Depuis huit mois, la Guinée, premier pays à avoir déclaré les premiers cas d’Ebola, se bat encore contre le virus. Si l’OMS a timidement annoncé des signes de fléchissement au niveau des nouvelles infections, la situation reste critique. Et les besoins humains et matériels demeurent importants. A l’occasion d’une séance spéciale organisée à l’Académie nationale de médecine, le Pr Aboubacar Sidiki Diakité, inspecteur général du ministère de la Santé guinéen, est revenu sur la genèse du combat contre l’épidémie.
Bien que déclarée le 21 mars par Conakry à l’Organisation mondiale de la Santé (OMS), l’épidémie avait en réalité débuté fin décembre 2013, dans la zone forestière de Guinée. Mais « la faiblesse des moyens de surveillance et de prévention de notre pays nous a empêché de nous rendre compte de la situation plus rapidement », souligne le Pr Aboubacar Sidiki Diakité. Et lorsque le premier cas testé par le laboratoire Pasteur de Lyon est revenu positif, « aucun de nous ne s’attendait à cela. Dans le pire des scénarii, nous avions pensé à la fièvre Lassa. » Cette situation a donc « provoqué un peu de panique au début ».

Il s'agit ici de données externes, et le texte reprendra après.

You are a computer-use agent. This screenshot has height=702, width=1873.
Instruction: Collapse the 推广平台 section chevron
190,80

Rapidement toutefois, le comité de crise sanitaire, s’est mis en ordre de bataille. Cependant, la stratégie adoptée n’a pas été la adéquate. « Le mauvais message avait été envoyé », admet-il. Les autorités ont ainsi répété à l’envi qu’Ebola était mortel… « Or en Afrique, le réflexe, si on vous dit que vous êtes condamné, c’est de rester chez vous et de mourir parmi les vôtres », explique l’officiel guinéen. Par conséquent, les populations ont caché leurs malades et refusé l’isolement dans les centres de prise en charge… « Ce fut un mauvais facteur pour la prise en charge de cette catastrophe. »

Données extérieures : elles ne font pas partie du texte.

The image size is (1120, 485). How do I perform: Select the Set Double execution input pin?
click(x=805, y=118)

Suivre 3 000 à 4 000 personnes contacts par jour…
La Guinée manque de moyens humains et matériels. Mais la résistance de la population à se signaler en cas de fièvre et à accepter le suivi pendant la période d’incubation (21 jours maximum) représente un énorme frein à la lutte contre l’épidémie. Depuis des mois, les stratégies de communication ont heureusement évolué. « Des contributions extérieures d’experts comme celles du Pr Marc Gentilini nous ont permis d’améliorer le message », souligne le Pr Diakité. Aujourd’hui, insiste-t-il, « nous rappelons que le virus n’est pas toujours mortel ». D’ailleurs, « 40% des malades sortent guéris des centres de traitement. »

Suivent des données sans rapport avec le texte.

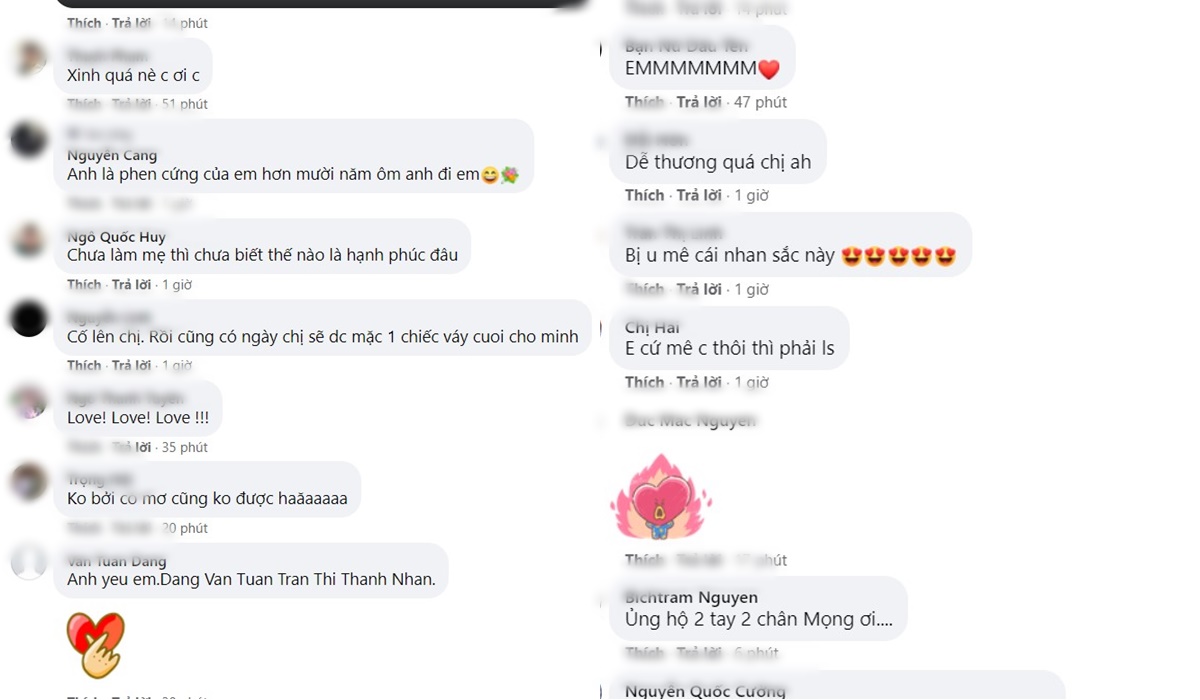Open Nguyên Cang's name link
Screen dimensions: 1200x700
pyautogui.click(x=112, y=155)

Par ailleurs, les autorités de santé nationales et les organisations étrangères intervenant sur place se sont rendu compte de l’importance de s’adresser directement aux populations. « La radio, la presse ne suffisent pas », insiste Aboubacar Sidiki Diakité. « En Guinée, il y a plusieurs communautés. Elles n’ont pas toutes les mêmes perceptions, les mêmes comportements culturels. Il a donc fallu appliquer des stratégies de communication particulières, en passant par les leaders locaux. » Lui-même s’est rendu personnellement dans deux localités, où il connaissait des personnes influentes. « Si les coutumes sont respectées, les réticences sont réduites et les familles plus ouvertes au suivi des contacts. »
Une urgence humaine
Le travail de suivi des personnes ayant été au contact de malades Ebola représente un véritable défi dans ce pays aux transports et aux infrastructures peu développés. D’autant que 16% d’entre elles développent Ebola. « Un cas est une épidémie potentielle à lui seul. » En moyenne, « nous devons suivre 3 000 à 4 000 personnes contacts chaque jour », rappelle le Pr Diakité. En Sierra Leone, les centres de prise en charge communautaires, proches des familles, et où travaillent des membres de la communauté, sont porteurs de beaucoup d’espoir. Mais les améliorations au niveau du dispositif mis en place en Guinée, « la mobilisation est en déphasage avec la maladie », souligne-t-il. « Nos pays (Guinée, Libéria et Sierra Leone) ont de faibles moyens et doivent être assistés. »
Un appel déjà maintes fois lancé par plusieurs instances et organisations depuis plusieurs mois. Et si les moyens ne parviennent pas en quantités suffisantes ? « Le risque économique et donc d’instabilité politique existe », indique le Pr Diakité. « Une famille avec un cas d’Ebola est une famille sans travail, donc sans ressources… au-delà de l’urgence purement sanitaire, c’est une urgence humaine. » Tout simplement.